Saved data entries:
========
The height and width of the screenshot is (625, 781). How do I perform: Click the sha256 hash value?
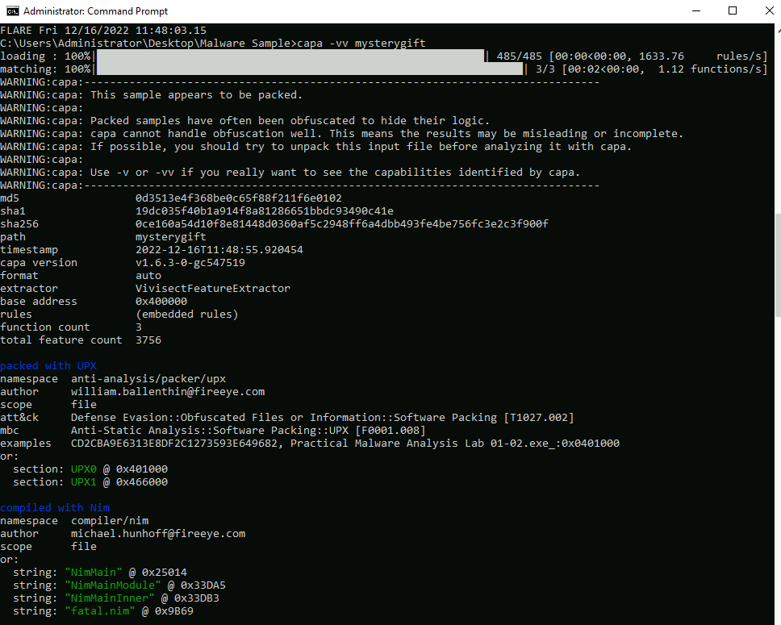point(342,224)
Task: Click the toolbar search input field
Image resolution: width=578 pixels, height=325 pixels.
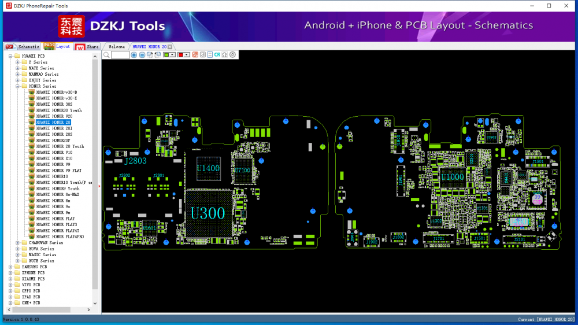Action: pos(120,54)
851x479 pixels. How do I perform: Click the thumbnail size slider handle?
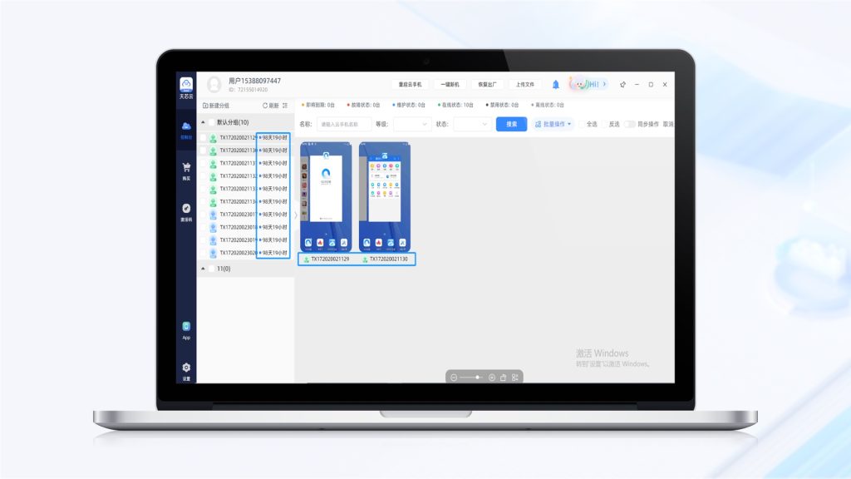click(477, 378)
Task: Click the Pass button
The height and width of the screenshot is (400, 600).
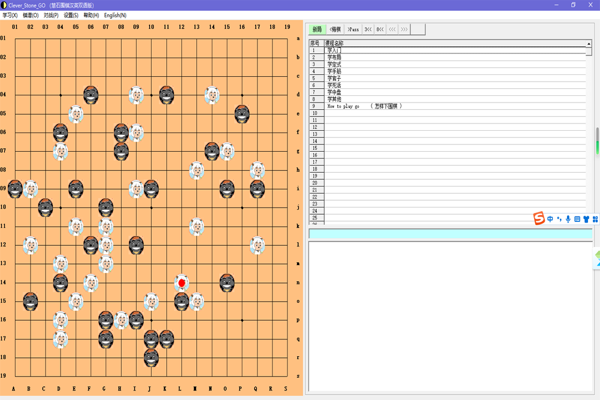Action: [x=352, y=29]
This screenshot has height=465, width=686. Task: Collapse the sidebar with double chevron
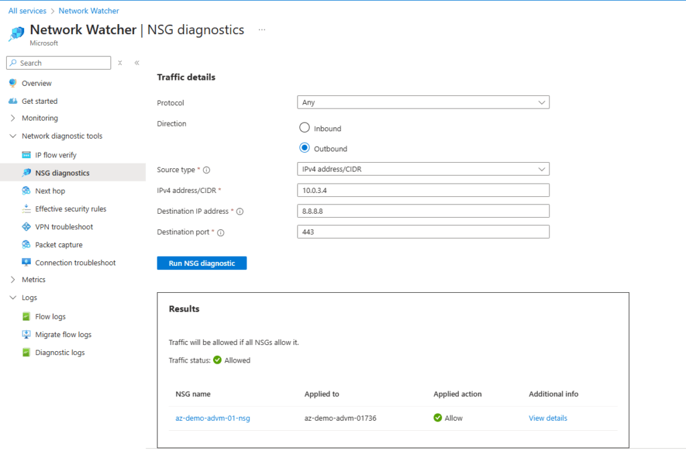click(137, 63)
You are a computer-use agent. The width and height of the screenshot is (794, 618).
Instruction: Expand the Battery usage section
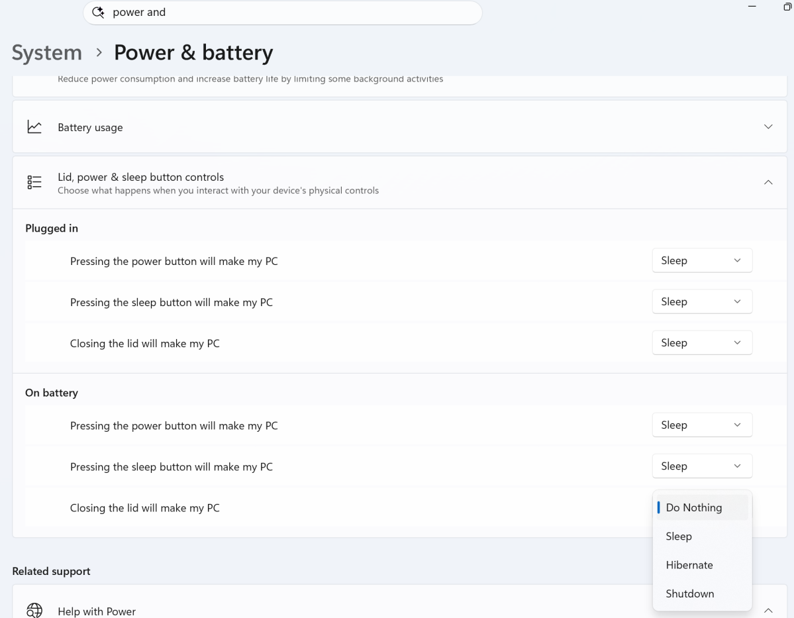pyautogui.click(x=768, y=127)
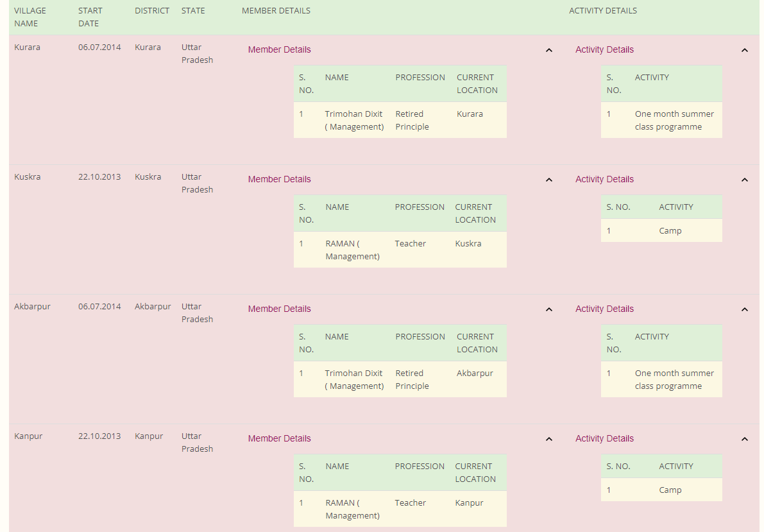Collapse Activity Details chevron in Kuskra row
Viewport: 764px width, 532px height.
pyautogui.click(x=744, y=180)
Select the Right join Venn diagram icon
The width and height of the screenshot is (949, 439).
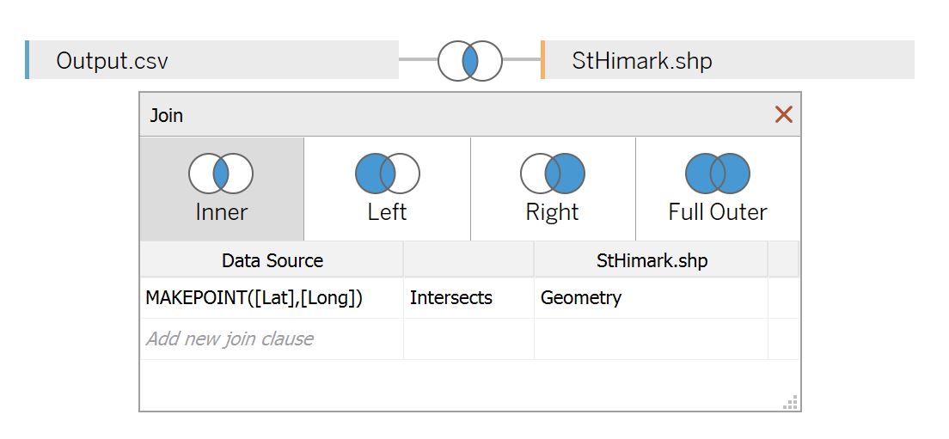(x=553, y=174)
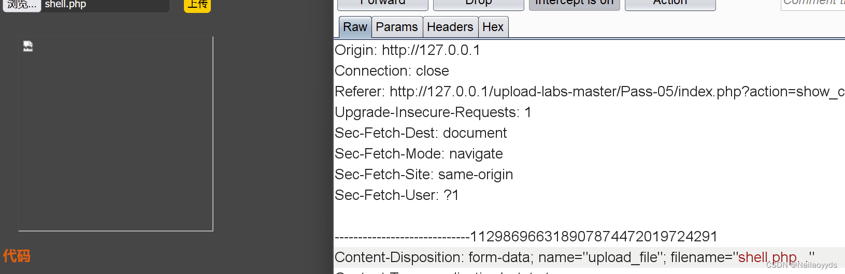Click the Sec-Fetch-Mode: navigate line
845x274 pixels.
(419, 154)
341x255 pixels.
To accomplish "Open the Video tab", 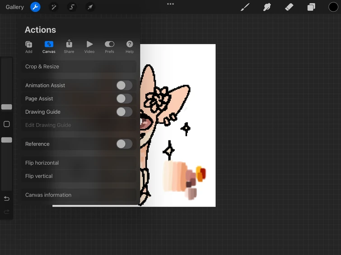I will 89,46.
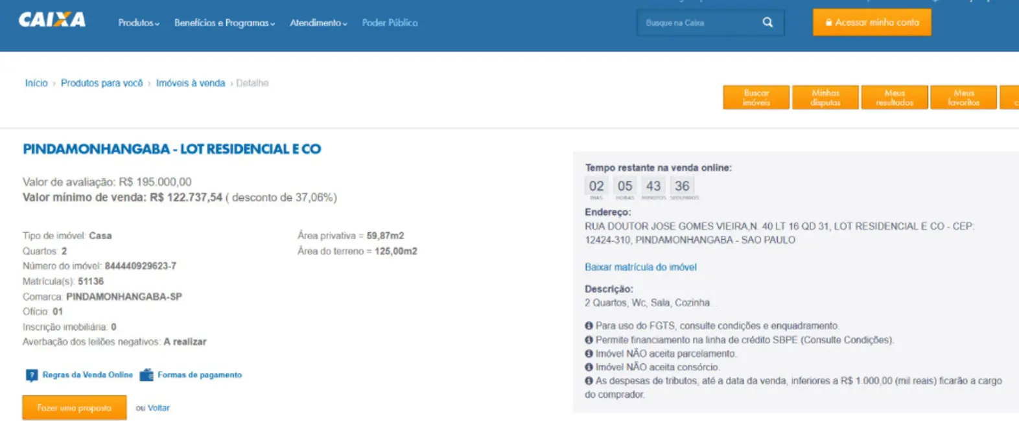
========
--- Problem to solve ---
Look above for the line with "Task: Click the toolbar search input field", then give again exactly every line from there through the line with "You are a computer-use", skipping the pictures.

--- Expected answer ---
Task: Click the toolbar search input field
Image resolution: width=578 pixels, height=325 pixels.
Action: pos(120,54)
851x479 pixels. How do I perform: Click the thumbnail size slider handle?
click(477, 378)
Task: Click the Pass button
The height and width of the screenshot is (400, 600).
Action: [x=352, y=29]
This screenshot has height=465, width=686. Task: Collapse the sidebar with double chevron
click(137, 63)
You are a computer-use agent. The width and height of the screenshot is (794, 618).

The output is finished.